▶ **Task objective**:
Would you reproduce, without any alteration, the lines from the opening line of the entries through the line that has "Dataskyddspolicy (44, 2458)" in it?

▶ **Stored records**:
^^^^^^^^

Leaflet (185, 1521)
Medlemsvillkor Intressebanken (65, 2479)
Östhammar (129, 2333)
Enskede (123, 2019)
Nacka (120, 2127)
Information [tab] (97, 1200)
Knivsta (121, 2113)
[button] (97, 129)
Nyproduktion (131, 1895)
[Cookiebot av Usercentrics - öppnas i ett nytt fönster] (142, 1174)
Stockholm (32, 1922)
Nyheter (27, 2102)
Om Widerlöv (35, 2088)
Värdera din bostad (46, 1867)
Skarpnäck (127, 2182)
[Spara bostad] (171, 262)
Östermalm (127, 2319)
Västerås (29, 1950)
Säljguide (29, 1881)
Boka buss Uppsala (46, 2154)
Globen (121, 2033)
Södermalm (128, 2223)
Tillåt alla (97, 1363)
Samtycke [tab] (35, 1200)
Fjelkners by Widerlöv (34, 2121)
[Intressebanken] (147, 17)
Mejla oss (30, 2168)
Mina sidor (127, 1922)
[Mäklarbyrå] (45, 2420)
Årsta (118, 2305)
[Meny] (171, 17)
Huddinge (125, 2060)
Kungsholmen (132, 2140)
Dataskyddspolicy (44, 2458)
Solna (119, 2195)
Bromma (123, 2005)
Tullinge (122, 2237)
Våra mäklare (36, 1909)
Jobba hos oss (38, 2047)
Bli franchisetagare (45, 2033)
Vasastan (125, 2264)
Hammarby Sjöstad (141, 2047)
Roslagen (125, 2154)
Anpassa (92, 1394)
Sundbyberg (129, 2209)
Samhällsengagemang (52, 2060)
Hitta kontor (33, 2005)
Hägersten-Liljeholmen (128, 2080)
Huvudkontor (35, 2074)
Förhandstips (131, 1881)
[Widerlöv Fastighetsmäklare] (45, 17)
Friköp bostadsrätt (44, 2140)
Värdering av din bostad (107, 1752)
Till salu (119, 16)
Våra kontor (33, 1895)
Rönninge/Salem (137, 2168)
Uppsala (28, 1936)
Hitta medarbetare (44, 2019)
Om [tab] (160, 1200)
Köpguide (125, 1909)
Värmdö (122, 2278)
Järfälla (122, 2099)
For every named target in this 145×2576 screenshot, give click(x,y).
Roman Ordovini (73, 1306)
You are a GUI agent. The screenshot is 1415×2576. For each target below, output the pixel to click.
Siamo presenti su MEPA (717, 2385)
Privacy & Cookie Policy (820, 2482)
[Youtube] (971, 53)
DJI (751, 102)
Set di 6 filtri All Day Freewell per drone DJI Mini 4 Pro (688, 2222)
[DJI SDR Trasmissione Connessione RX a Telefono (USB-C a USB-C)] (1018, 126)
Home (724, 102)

^^^^^^^^

▶ **Expected answer**:
Leaflet (185, 1521)
Medlemsvillkor Intressebanken (65, 2479)
Östhammar (129, 2333)
Enskede (123, 2019)
Nacka (120, 2127)
Information [tab] (97, 1200)
Knivsta (121, 2113)
[button] (97, 129)
Nyproduktion (131, 1895)
[Cookiebot av Usercentrics - öppnas i ett nytt fönster] (142, 1174)
Stockholm (32, 1922)
Nyheter (27, 2102)
Om Widerlöv (35, 2088)
Värdera din bostad (46, 1867)
Skarpnäck (127, 2182)
[Spara bostad] (171, 262)
Östermalm (127, 2319)
Västerås (29, 1950)
Säljguide (29, 1881)
Boka buss Uppsala (46, 2154)
Globen (121, 2033)
Södermalm (128, 2223)
Tillåt alla (97, 1363)
Samtycke [tab] (35, 1200)
Fjelkners by Widerlöv (34, 2121)
[Intressebanken] (147, 17)
Mejla oss (30, 2168)
Mina sidor (127, 1922)
[Mäklarbyrå] (45, 2420)
Årsta (118, 2305)
[Meny] (171, 17)
Huddinge (125, 2060)
Kungsholmen (132, 2140)
Dataskyddspolicy (44, 2458)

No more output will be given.